Raw data:
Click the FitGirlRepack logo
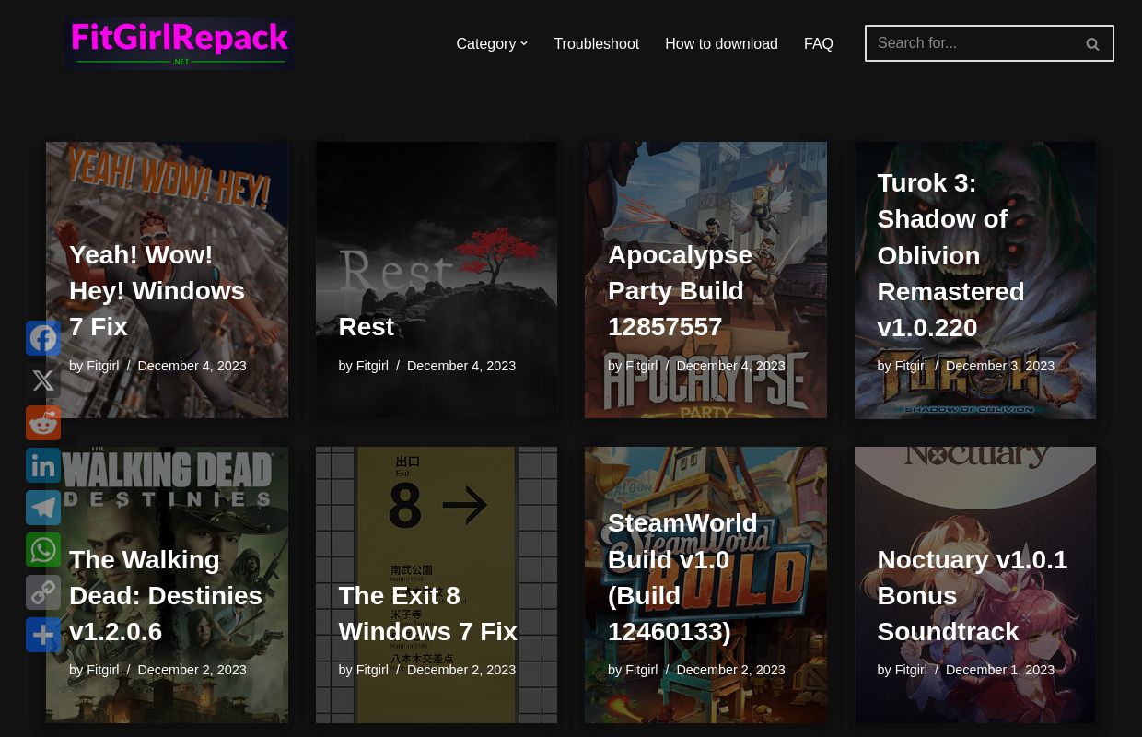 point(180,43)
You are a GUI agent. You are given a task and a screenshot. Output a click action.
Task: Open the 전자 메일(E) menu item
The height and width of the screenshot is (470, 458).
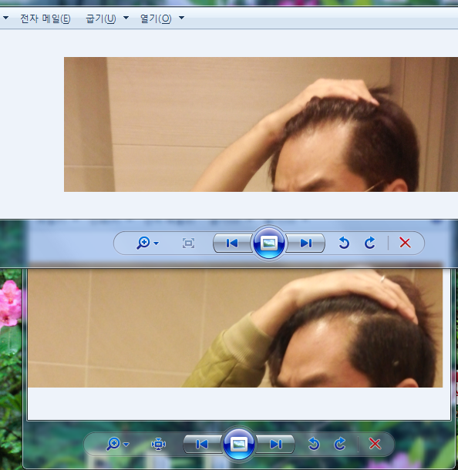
...
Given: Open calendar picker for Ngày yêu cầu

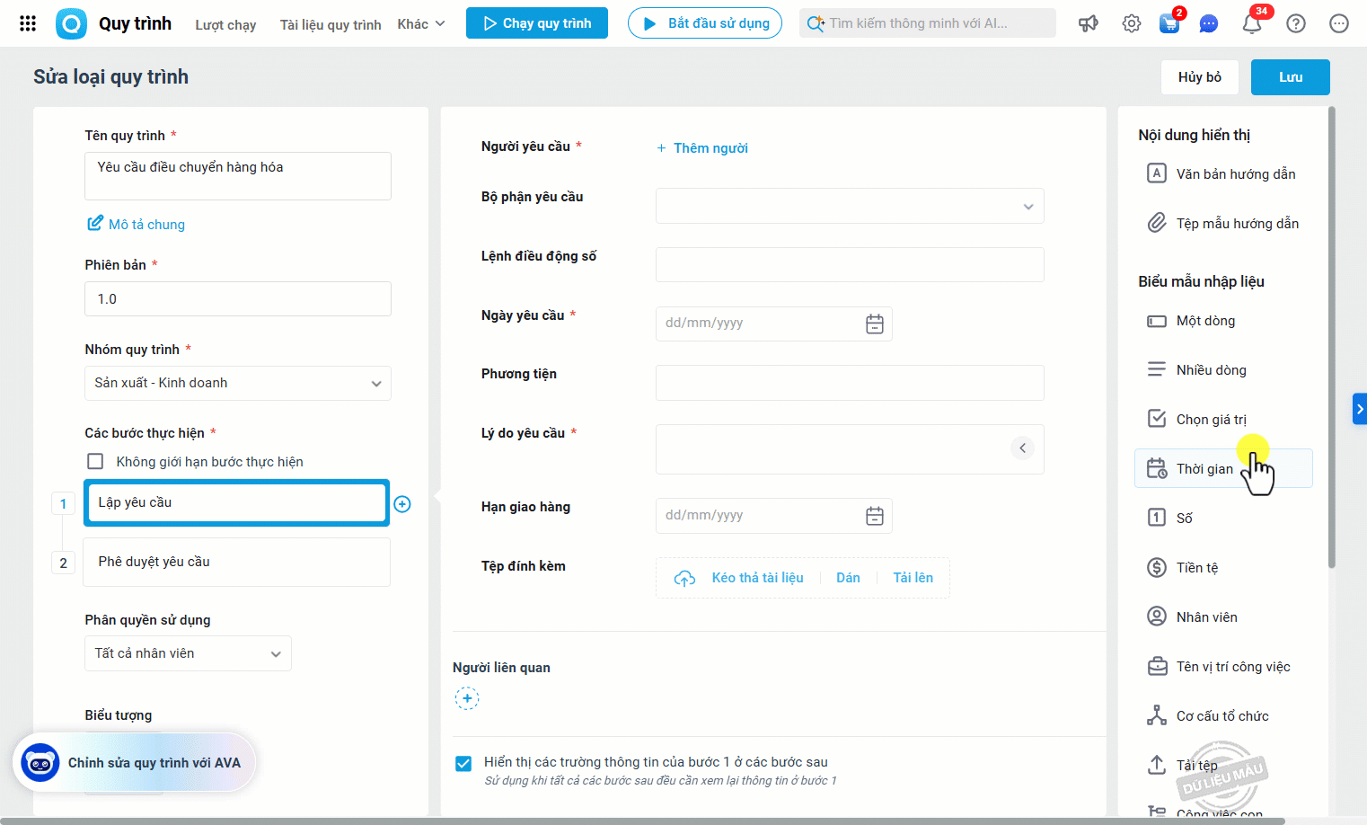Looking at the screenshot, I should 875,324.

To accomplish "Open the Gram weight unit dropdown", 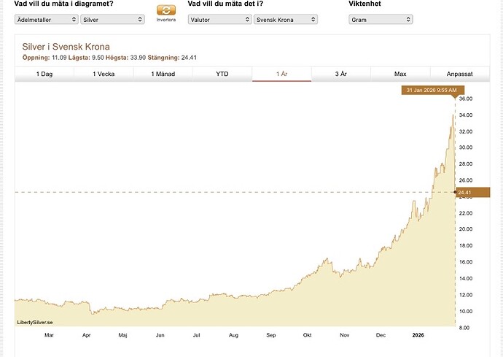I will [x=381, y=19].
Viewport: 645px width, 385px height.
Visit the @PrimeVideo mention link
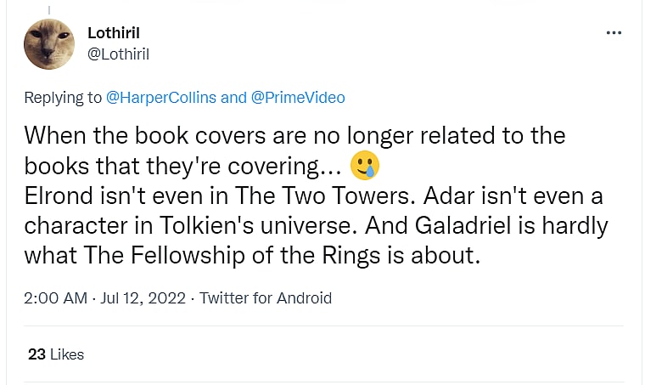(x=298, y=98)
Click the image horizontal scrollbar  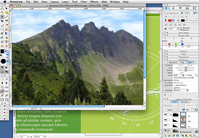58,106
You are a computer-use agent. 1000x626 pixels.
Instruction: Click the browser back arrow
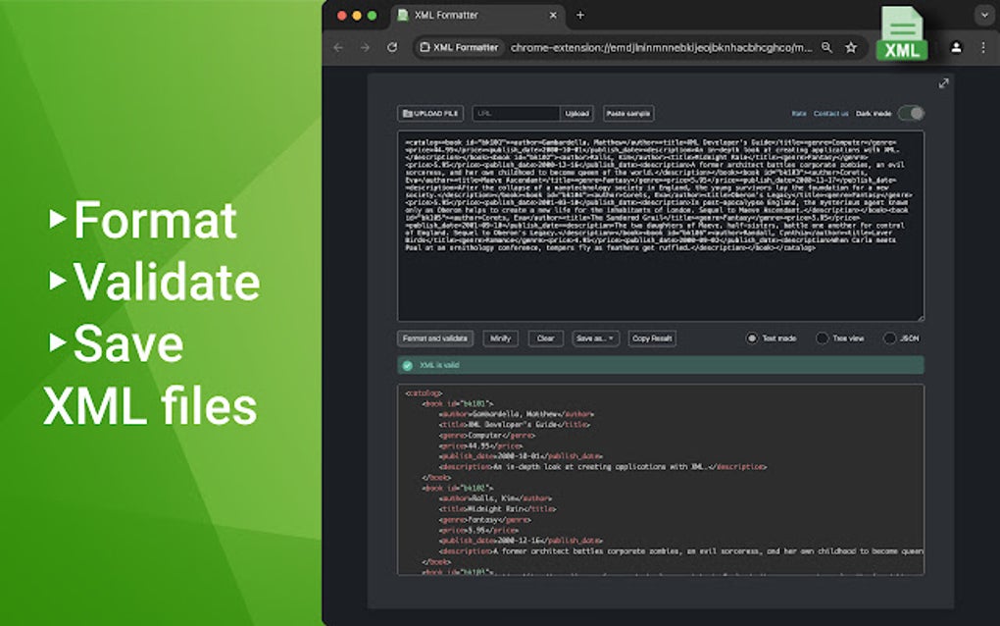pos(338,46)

Goal of the exercise: For an answer, give a copy of every line in the listing that holds the word "width".

Solution for this problem:
The height and width of the screenshot is (470, 458).
Viewport: 645px width, 385px height.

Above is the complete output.